This is not a very elevated post. Just some thoughts about tops/sweaters/jackets with hoods.
Twenty-five years ago on British television we had a series about clothing choices called What Not to Wear, with Trinny Woodhall and Susannah Constantine. Each episode involved Trinny and Susannah advising their hapless volunteer on how to improve her fashion choices to achieve style transformation and attain dazzling chic..
I have forgotten almost everything about it except one opinion they repeatedly expressed, which has always stayed with me. They were profoundly opposed to hooded garments (in fashion at the time).
"What do you think you are," they'd sneer: "a pixie?"
I've got too old to care a flying fig what Trinny and Susannah think now, but at the time I took their advice seriously and tried to apply the principles they recommended to improve my appearance. So for all these years I have studiously avoided hoodies. "What do you think you are — a pixie?" echoed in my mind every time I considered such a thing.
Well, I have graduated.
I think tops with hoods look nice on me. I am nothing like a pixie or any other kind of sprite. I am more of the "oh that this too too solid flesh would melt" Shakespearean kind of a woman. As my previous husband Bernard remarked the first time we were in bed in our birthday suits together, "Well, you're no sylph, are you?"
You see? I remember things. That's a fairly typical characteristic of a novelist. And I tell you what, I'm a damn sight fatter now than I was when I married Bernard.
So, not a pixie; no.
But there are other aspects to my physical reality worth commenting on, and who knows but there may be some that strike you as relatable.
My south-sliding bust and ample panniculus combine to make a front elevation to which close-fitting garments are not kind. Further, I nowadays have the all too familiar lizard neck of the older woman utterly uninterested in cosmetic surgery, and there is no garment that suits this feature less than a crew-necked top. Well — a boat-neck maybe, that shudderous invention of cruel designers.
So... well I have several polo-shirts (tops with collars like a shirt, but made of stretchy stuff not woven). In the winter I wear roll-neck sweaters and fleece jackets with stand collars. I can't be doing with scarves, I am no fan of extraneous bits of cloth. High collars or roll necks keep the wind out without flapping or tangling or seeking to become one with my lunch in the way that scarves do.
But hoodies — it's not that I want to wear the hood up, you understand. It's not the hood per se. Trinny and Susannah missed the point (and arguably not only that one). It's the neckline the hoodie creates that is so valuable. Less stark than a V-neck. Not floppy and saggy like a cowl neck (I have enough floppiness and sagginess of my own, thank you very much). Skirting, with just a little helpful height, the lizard bit. At the same time, leaving the option of letting in some air, in case the weather is not cold enough to welcome a roll neck with its double thickness and threat of strangulation.
Hoodies, I now think, are brilliant; and I'm mildly annoyed with Trinny and Susannah for putting me off them, and even more with myself for being suckered in to their nonsense.
This is me in a hoodie a month ago.
The only thing I dislike about hoodies is the accursed strings.
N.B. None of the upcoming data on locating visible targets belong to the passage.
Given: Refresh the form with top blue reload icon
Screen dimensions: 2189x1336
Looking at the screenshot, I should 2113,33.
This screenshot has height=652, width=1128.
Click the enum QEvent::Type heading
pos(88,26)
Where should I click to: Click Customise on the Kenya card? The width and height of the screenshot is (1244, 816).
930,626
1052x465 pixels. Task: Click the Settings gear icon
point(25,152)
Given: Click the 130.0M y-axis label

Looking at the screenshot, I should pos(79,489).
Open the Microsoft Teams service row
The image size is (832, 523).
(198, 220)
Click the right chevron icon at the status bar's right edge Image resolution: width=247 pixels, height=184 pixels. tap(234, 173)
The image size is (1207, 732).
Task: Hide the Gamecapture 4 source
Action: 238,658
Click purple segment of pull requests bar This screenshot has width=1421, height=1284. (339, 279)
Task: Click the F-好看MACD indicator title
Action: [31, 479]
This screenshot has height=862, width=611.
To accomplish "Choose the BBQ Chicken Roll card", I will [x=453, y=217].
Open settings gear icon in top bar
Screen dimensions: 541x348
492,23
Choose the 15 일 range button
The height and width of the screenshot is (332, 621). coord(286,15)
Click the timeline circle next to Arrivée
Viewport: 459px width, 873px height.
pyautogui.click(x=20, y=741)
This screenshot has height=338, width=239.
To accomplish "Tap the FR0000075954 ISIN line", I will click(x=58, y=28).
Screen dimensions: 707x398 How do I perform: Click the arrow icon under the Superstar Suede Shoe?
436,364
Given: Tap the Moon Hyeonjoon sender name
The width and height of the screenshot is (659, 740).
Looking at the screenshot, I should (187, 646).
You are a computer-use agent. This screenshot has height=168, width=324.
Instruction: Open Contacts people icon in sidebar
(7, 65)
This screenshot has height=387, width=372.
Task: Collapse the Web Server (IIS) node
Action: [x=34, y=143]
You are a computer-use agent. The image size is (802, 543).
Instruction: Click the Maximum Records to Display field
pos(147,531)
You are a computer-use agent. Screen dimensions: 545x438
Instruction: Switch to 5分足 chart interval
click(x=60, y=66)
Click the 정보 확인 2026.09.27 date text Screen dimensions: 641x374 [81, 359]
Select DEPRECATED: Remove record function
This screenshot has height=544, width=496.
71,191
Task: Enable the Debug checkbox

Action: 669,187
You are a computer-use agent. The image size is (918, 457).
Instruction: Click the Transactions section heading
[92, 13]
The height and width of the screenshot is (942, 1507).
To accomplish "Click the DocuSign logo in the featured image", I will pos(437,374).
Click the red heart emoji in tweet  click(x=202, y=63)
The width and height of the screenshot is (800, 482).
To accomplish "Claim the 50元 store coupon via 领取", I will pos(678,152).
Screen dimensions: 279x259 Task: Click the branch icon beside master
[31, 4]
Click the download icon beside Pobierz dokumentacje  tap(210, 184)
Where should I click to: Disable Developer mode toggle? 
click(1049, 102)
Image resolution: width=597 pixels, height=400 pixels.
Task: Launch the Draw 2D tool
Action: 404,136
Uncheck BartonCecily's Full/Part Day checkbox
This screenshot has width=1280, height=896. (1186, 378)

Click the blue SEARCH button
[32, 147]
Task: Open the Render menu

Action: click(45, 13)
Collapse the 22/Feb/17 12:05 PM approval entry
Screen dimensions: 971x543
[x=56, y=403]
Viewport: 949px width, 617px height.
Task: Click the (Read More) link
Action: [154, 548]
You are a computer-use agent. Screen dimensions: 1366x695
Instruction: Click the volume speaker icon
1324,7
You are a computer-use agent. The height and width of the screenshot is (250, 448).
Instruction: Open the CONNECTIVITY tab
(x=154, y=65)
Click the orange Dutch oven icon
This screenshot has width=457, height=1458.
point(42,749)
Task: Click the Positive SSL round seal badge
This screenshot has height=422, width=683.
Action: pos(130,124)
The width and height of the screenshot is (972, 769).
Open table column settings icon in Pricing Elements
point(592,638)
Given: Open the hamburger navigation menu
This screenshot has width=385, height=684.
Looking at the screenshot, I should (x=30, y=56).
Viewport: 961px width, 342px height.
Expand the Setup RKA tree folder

I hate strings. As you can see in that photo, that hoodie had strings but I chopped them off.
And then this is a sweater with a high collar that does more or less the same thing (in terms of neckline).
And here's another of my hoodie tops, before I even got up in the morning. A night hoodie. So comfy.
Trinny and Susannah. I think they were just... wrong.
5 comments:
Yes to your hoodies and that oatmeal colour in the first photo really suits you. T and S were very bitchy in those shows and although they were trying to help women a lot of their recommendations just did not fit with ordinary, everyday life xx
Yes — the tottering high heels and aspirations to look sexy never did it for me!
👍🏻💕
And I thought this was going to be a rant about teenagers! 😉
That knitted one is really nice, a long way from trashy athletic wear (if that's what they were trying to avoid).
🤣 I am generally in favour of teenagers.
I way prefer knitted — as in sweaters, jumpers — over sweatshirt fabric, for the softness and stretchiness. Sweatshirts are strictly speaking a knitted fabric, but they're too confining and unyielding for me. It's the hyper mobility thing.